Article —
—————
What is the formal charge on the phosphate ion in #PO_3^-#?

1 Answer
Aug 12, 2017

Assigning formal charges assumes #100%# covalent character, meaning the electrons in a given chemical bond are assumed to be equally shared.

#"FC" = "valence e"^(-) - "owned e"^(-)#

where:

  • owned electrons are found by cleaving each bond homolytically so that one electron goes to each atom that was bonding.
  • valence electrons are found from the group number of the main group elements.

Of course, this is meaningless for a molecule as a whole. Furthermore, the ion you've quoted does not exist.

Phosphate is actually #"PO"_4^(3-)#, and has the following resonance structure (#+3# other permutations):

https://upload.wikimedia.org/

Assign the labels #"O"_((1))#, . . . , #"O"_((4))# starting from the top oxygen and going clockwise. Then, #"O"_((2) - (4))# are identical in formal charge, as they are equivalent oxygens in this representation.

  • #"O"_((1))# would bring in #bb6# valence electrons, and it owns #overbrace("2 lone pairs" xx "2 electrons each")^("lone pairs")# #+# #overbrace("2 bonds" xx "1 electron")^("bonding electrons") = bb6# of them.

Thus, its formal charge is #0#.

  • #"O"_((2) - (4))# would each bring in #bb6# valence electrons, and they each own #overbrace("3 lone pairs" xx "2 electrons each")^("lone pairs")# #+# #overbrace("1 bond" xx "1 electron")^("bonding electrons") = bb7# of them.
—————
Raw data —
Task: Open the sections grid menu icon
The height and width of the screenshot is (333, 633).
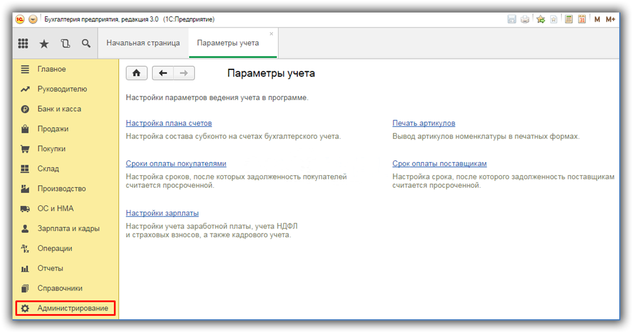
—————
Objective 1 — Retype the formal charge answer between "Assigning formal charges" and "main group elements.", inclusive.
Objective 2 — In the formal charge answer, how are valence electrons found?

Complete answer 1 —
Assigning formal charges assumes #100%# covalent character, meaning the electrons in a given chemical bond are assumed to be equally shared.

#"FC" = "valence e"^(-) - "owned e"^(-)#

where:

  • owned electrons are found by cleaving each bond homolytically so that one electron goes to each atom that was bonding.
  • valence electrons are found from the group number of the main group elements.

Complete answer 2 — They are found from the group number of the main group elements.